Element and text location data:
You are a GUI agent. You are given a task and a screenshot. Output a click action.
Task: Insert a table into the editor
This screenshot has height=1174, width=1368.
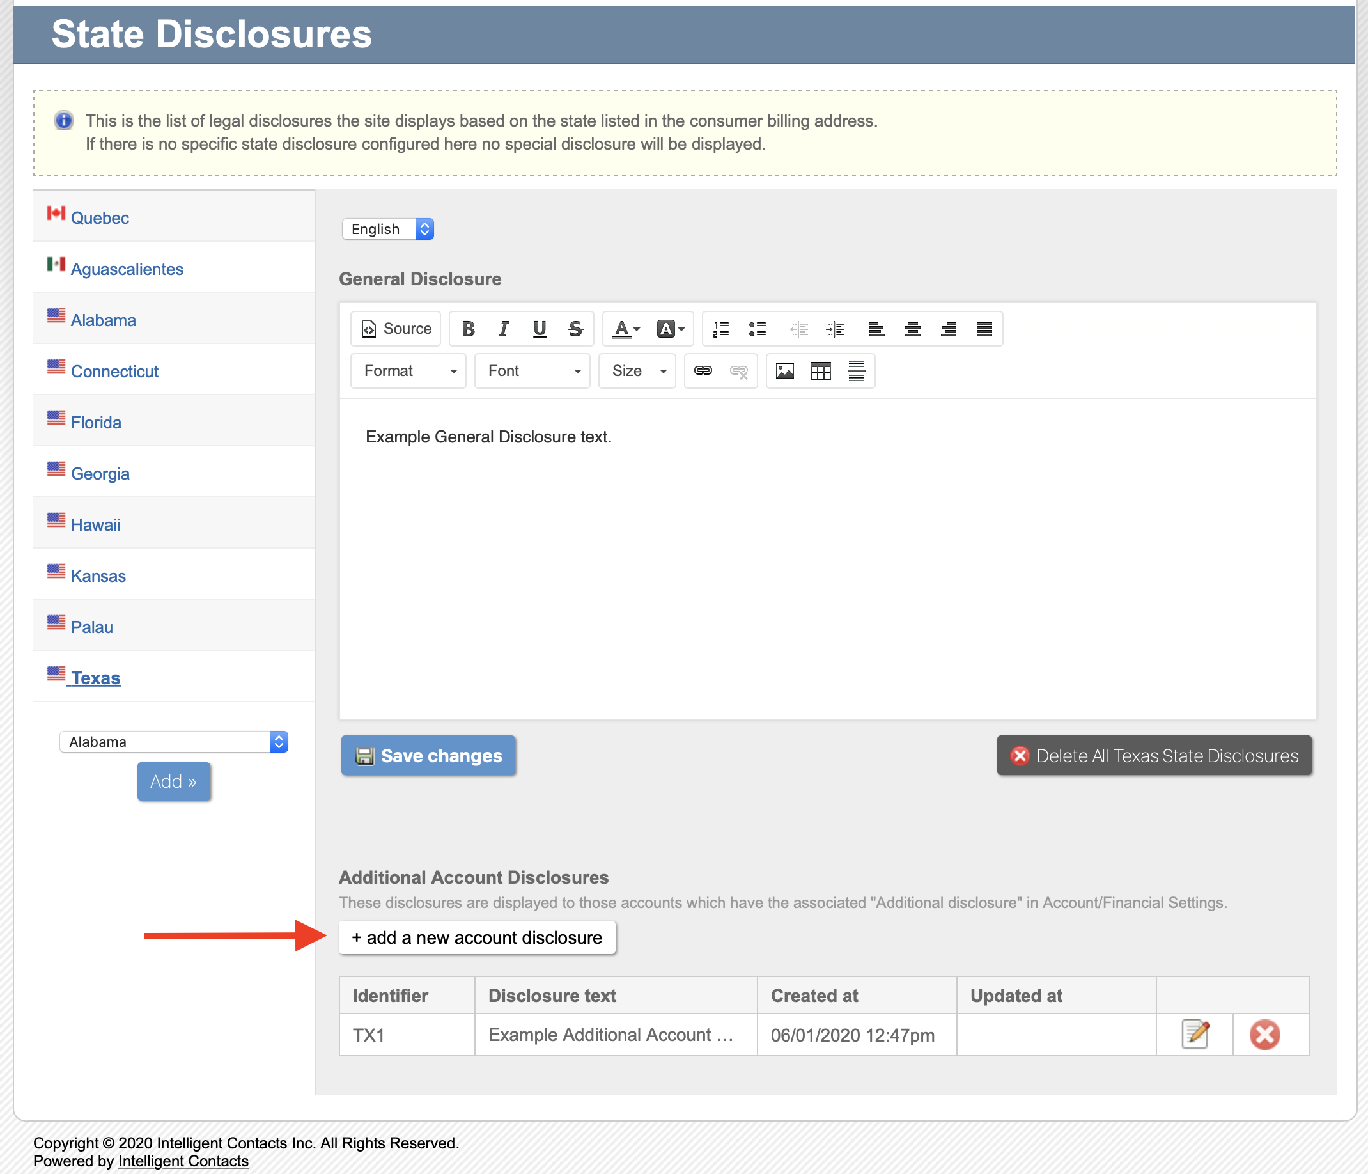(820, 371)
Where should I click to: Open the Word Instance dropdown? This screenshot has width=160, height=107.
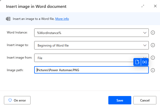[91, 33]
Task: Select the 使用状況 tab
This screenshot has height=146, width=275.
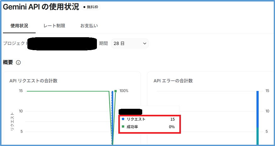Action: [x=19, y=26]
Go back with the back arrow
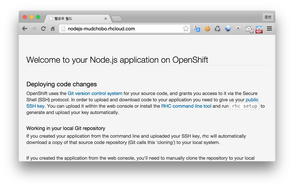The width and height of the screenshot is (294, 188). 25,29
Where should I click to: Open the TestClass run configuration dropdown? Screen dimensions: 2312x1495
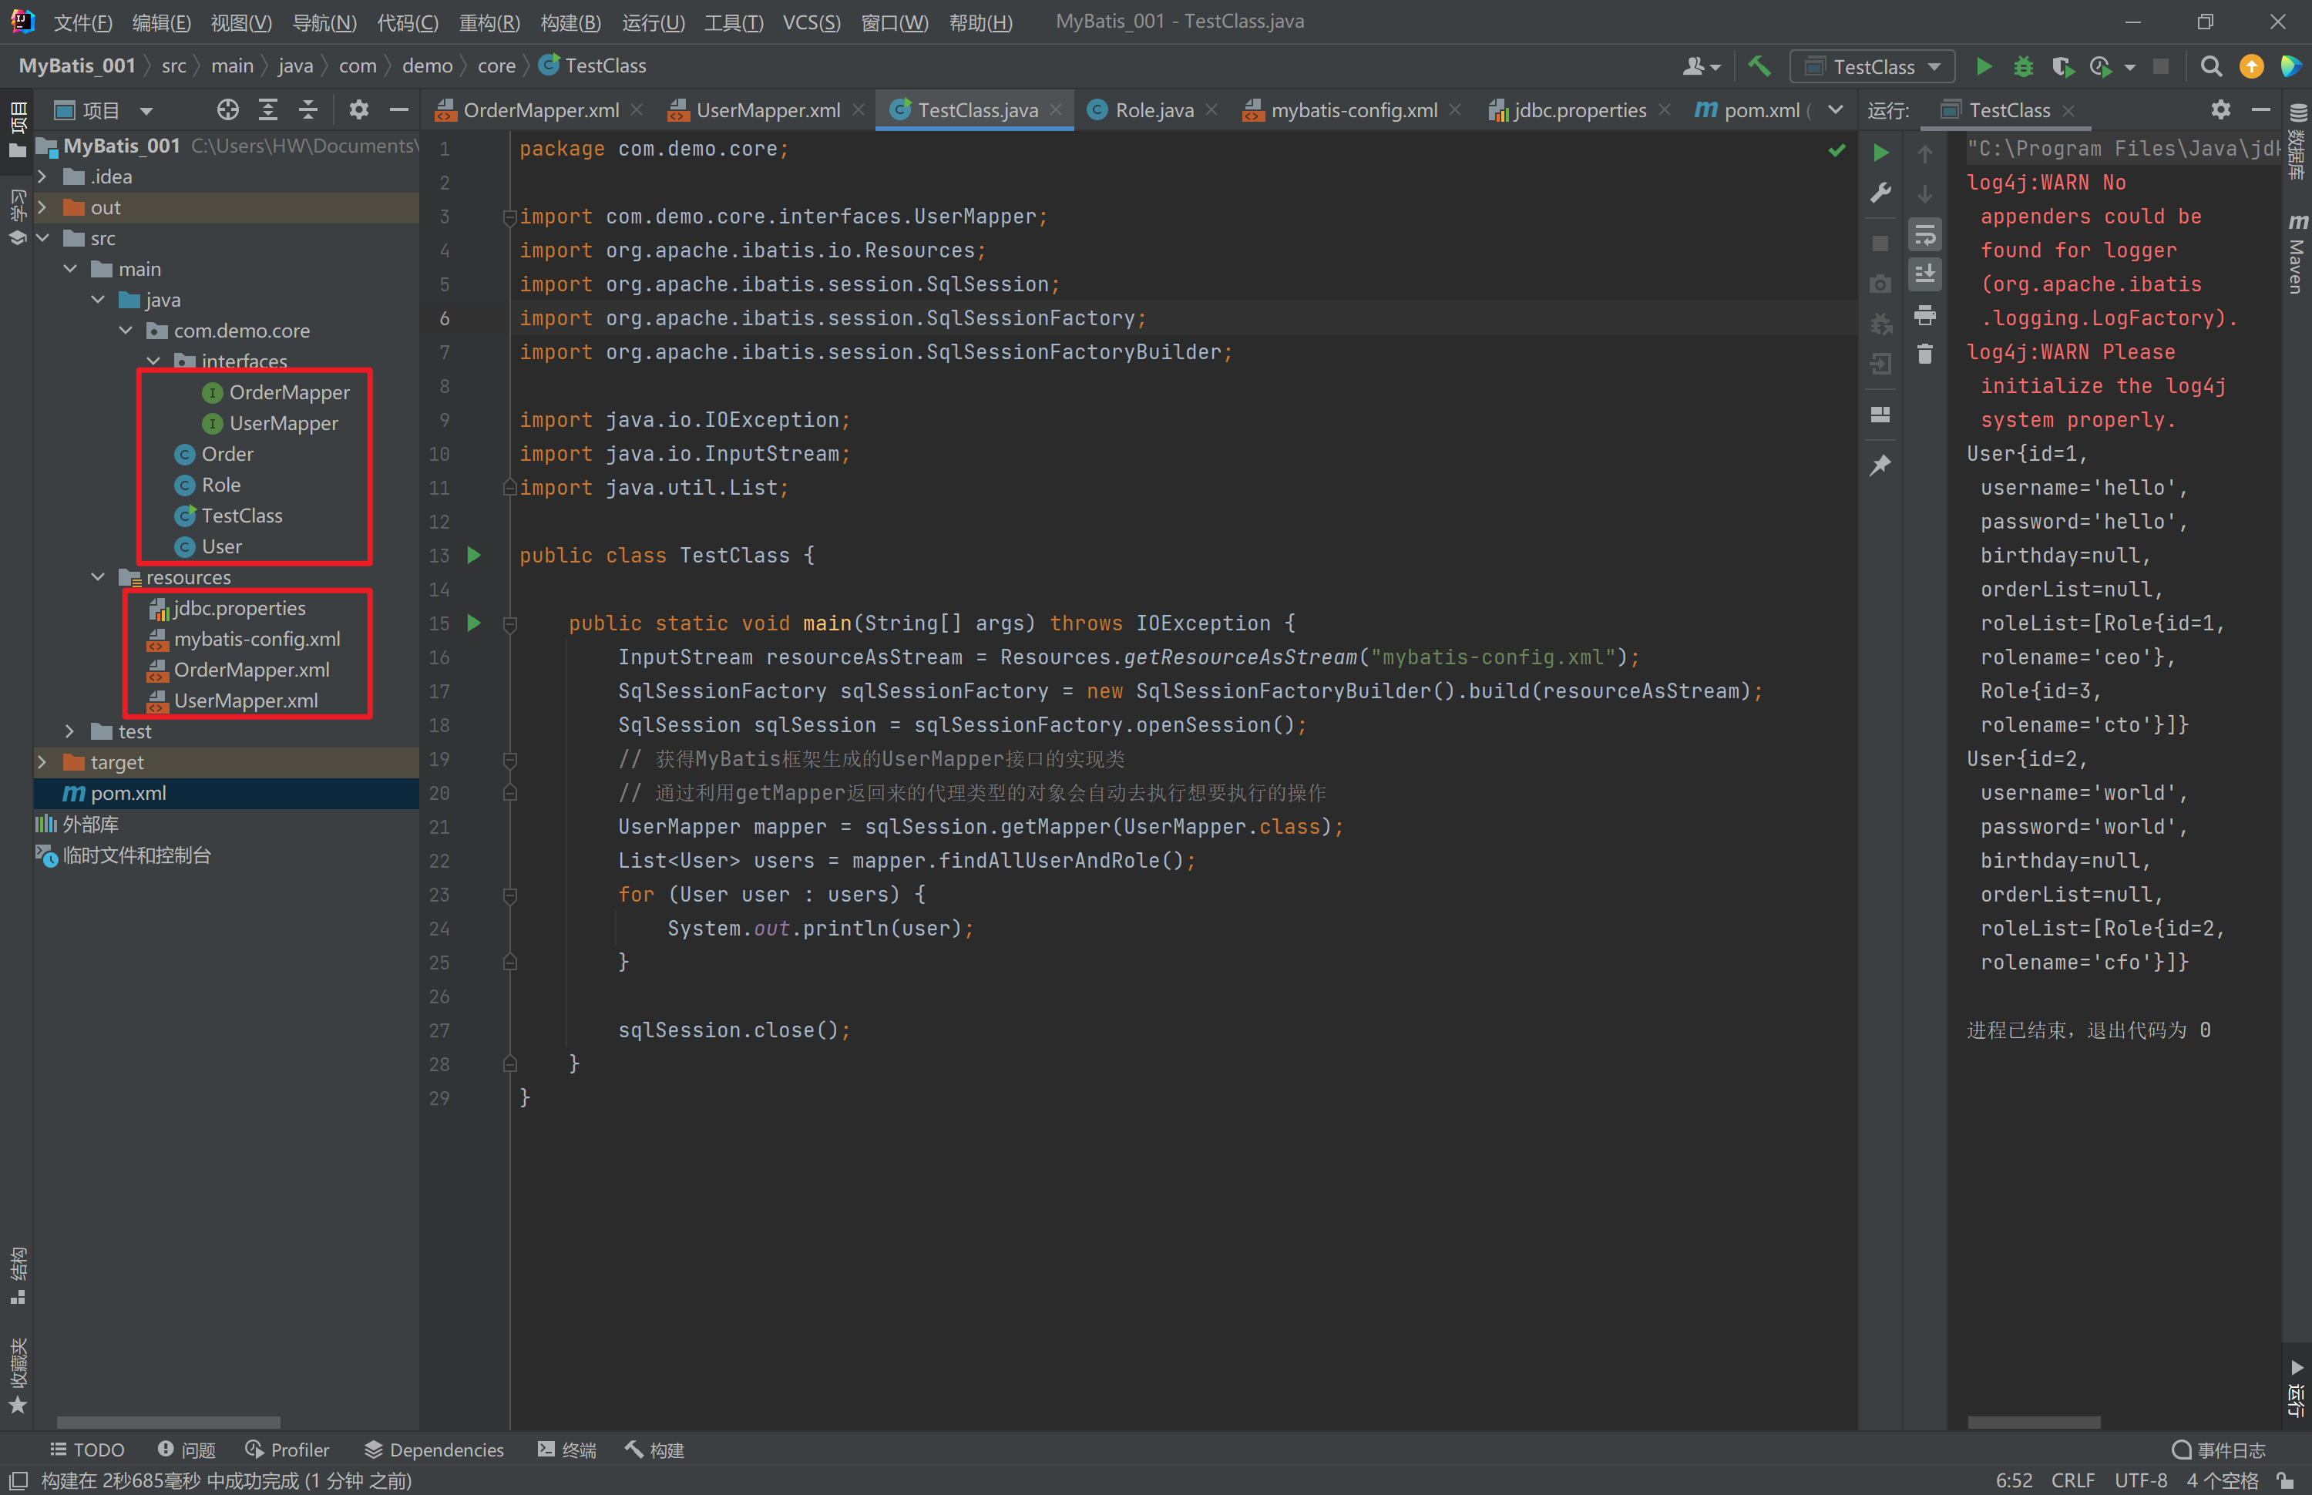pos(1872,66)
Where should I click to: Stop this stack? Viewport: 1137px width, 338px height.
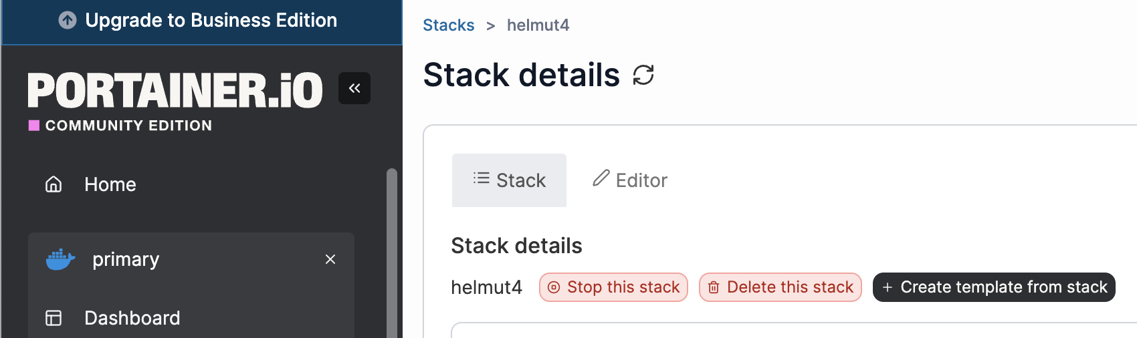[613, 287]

» Brief
Format all the records above as a two-column CSV with the headers instruction and location, one row per record. Put each record's text and its answer in their own quoted fields, replace line breaks with spaces, and leave out the pictures.

» In response
instruction,location
"You are a GUI agent. You are given a task and a screenshot. Output a click action. Task: Insert a table into the editor This screenshot has height=1174, width=1368.","(820, 371)"
"Where should I click to: Open the Word Instance dropdown? This screenshot has width=160, height=107.","[91, 33]"
"Task: Select the 使用状況 tab This screenshot has height=146, width=275.","Action: [x=19, y=26]"
"Go back with the back arrow","The width and height of the screenshot is (294, 188). 25,29"
"Where should I click to: Open the TestClass run configuration dropdown? Screen dimensions: 2312x1495","pos(1872,66)"
"Where should I click to: Stop this stack? Viewport: 1137px width, 338px height.","[613, 287]"